Gold Nation Indonesia menyelenggarakan program tersebut secara luring di China pada (15/4/2025) hingga (18/4/2025) dengan rangkaian pembekalan daring sejak Februari. Selain konferensi sebagai agenda utama, peserta juga mengikuti kunjungan akademik ke sejumlah universitas ternama seperti Tsinghua University dan Peking University.

“Secara garis besar, YLEC ini adalah program konferensi dan pertukaran. Kami akan memecahkan suatu kasus berdasarkan tema, lalu mempresentasikan solusi yang kami rancang dalam kelompok. Selain kunjungan universitas, ada juga sesi tur budaya di beberapa situs ikonik,” jelasnya.

Kolaborasi Lintas Bidang, Wujudkan Proyek Inklusif

Keterlibatan Lidya dalam program ini berangkat dari ketertarikannya pada tema besar YLEC 2025 yang bertajuk Enhancing the Resilience of Young Leaders Amid Digitalization Through Global Collaboration. “Tema ini sangat relevan dengan minat saya terhadap isu digitalisasi dan kolaborasi lintas bidang, yang telah saya tekuni sejak mengikuti program Digistar,” tuturnya.

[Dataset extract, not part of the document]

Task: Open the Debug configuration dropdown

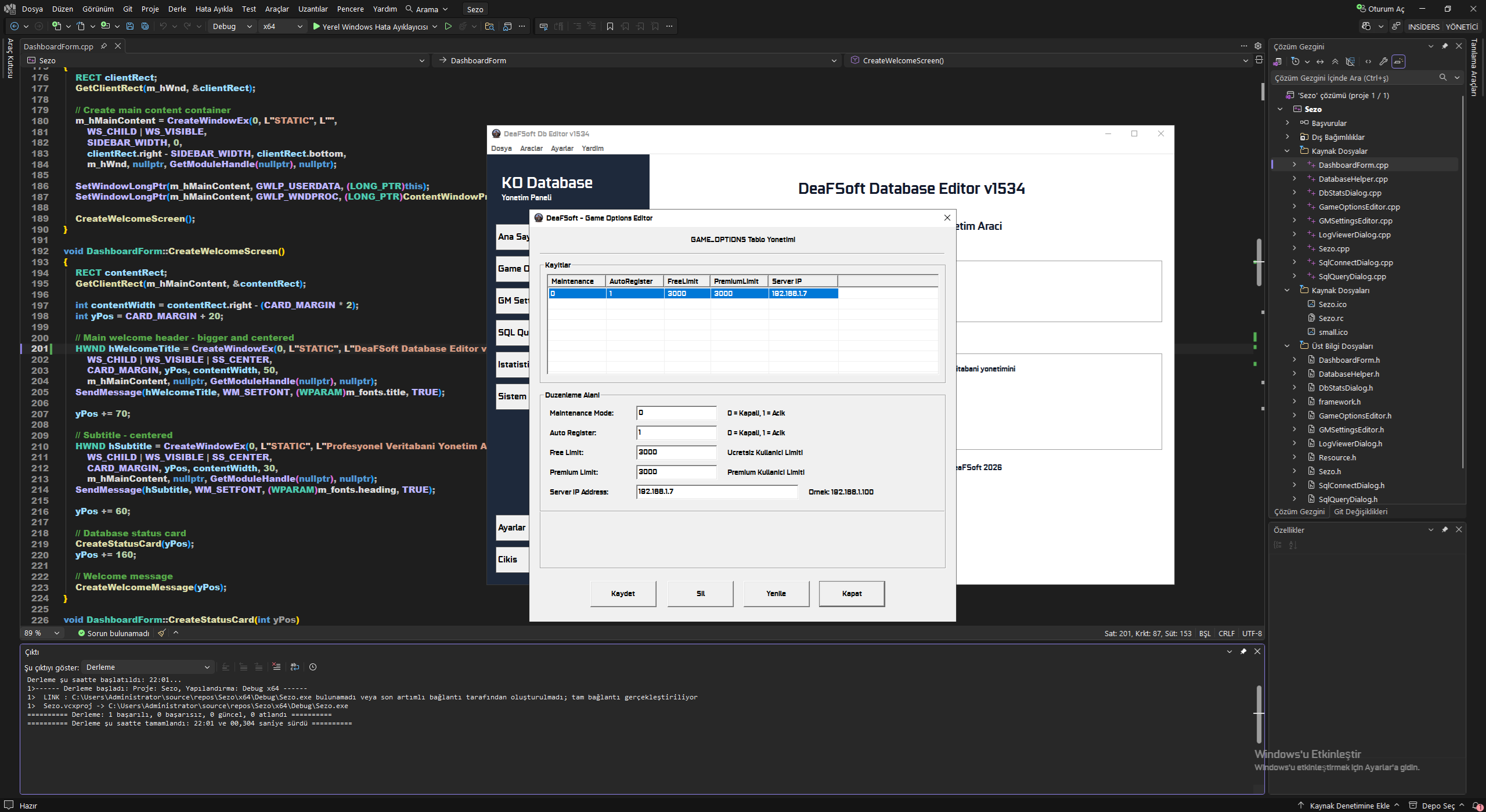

Dalam forum konferensi, Lidya bersama timnya mengangkat proyek edukasi bertemakan Stand for Life: No More Left Behind. Proyek ini mereka rancang sebagai solusi terhadap kesenjangan pendidikan antara wilayah perkotaan dan pedesaan, khususnya bagi remaja usia 16 hingga 18 tahun yang rentan putus sekolah. Proyek tersebut menekankan tiga aspek utama, yakni literasi, numerasi, dan kewirausahaan.

“Kami berdiskusi intensif lintas bidang untuk merumuskan solusi. Kebetulan mentor tim kami berasal dari latar belakang teknologi, sehingga banyak sekali dukungan dari segi tools dan efisiensi kerja,” ujarnya. 

Setelahnya, peserta akan mempresentasikan proyek dalam bentuk pitch deck, presentasi kelompok, serta sesi tanya jawab. Upaya mereka berhasil mengantarkan proyek ini sebagai Best Project di antara seluruh peserta. Tak hanya itu, kemampuan Lidya dalam menyampaikan gagasan secara lugas dan menyeluruh dalam forum juga membuatnya terpilih sebagai Best Oralist.

Hafidhoh Maulidiyah ketika mempresentasikan proyek Stand for Life: No More Left Behind saat forum konferensi pada YLEC 2025. (Foto: Dok. Narasumber)
Pembelajaran dari Negeri Tirai Bambu

Tak hanya soal akademik, pengalaman Lidya di China juga memperluas wawasan budaya dan idealismenya. Selain mengunjungi destinasi bersejarah seperti Temple of Heaven dan Tembok Besar China, ia juga berdiskusi langsung dengan diplomat di Indonesian Embassy, Beijing.

“China menginspirasi saya karena mereka mampu menyeimbangkan ilmu humaniora dan sains teknologi tanpa memisahkan keduanya. Selain itu, energi dan semangat orang-orang yang saya temui di sana sangat positif dan menular,” pungkasnya.

Terakhir, menurut Lidya, kunci utama untuk meraih prestasi bukan hanya terletak pada kemampuan, tetapi juga pada cara pandang terhadap diri sendiri. “Bersikap realistis adalah langkah awal yang penting, kita tidak boleh terjebak dalam rasa rendah diri, namun juga harus menghindari penilaian yang berlebihan pada diri sendiri. Dengan mengenali potensi, kita dapat menyusun langkah sesuai tujuan hidup,” tutupnya.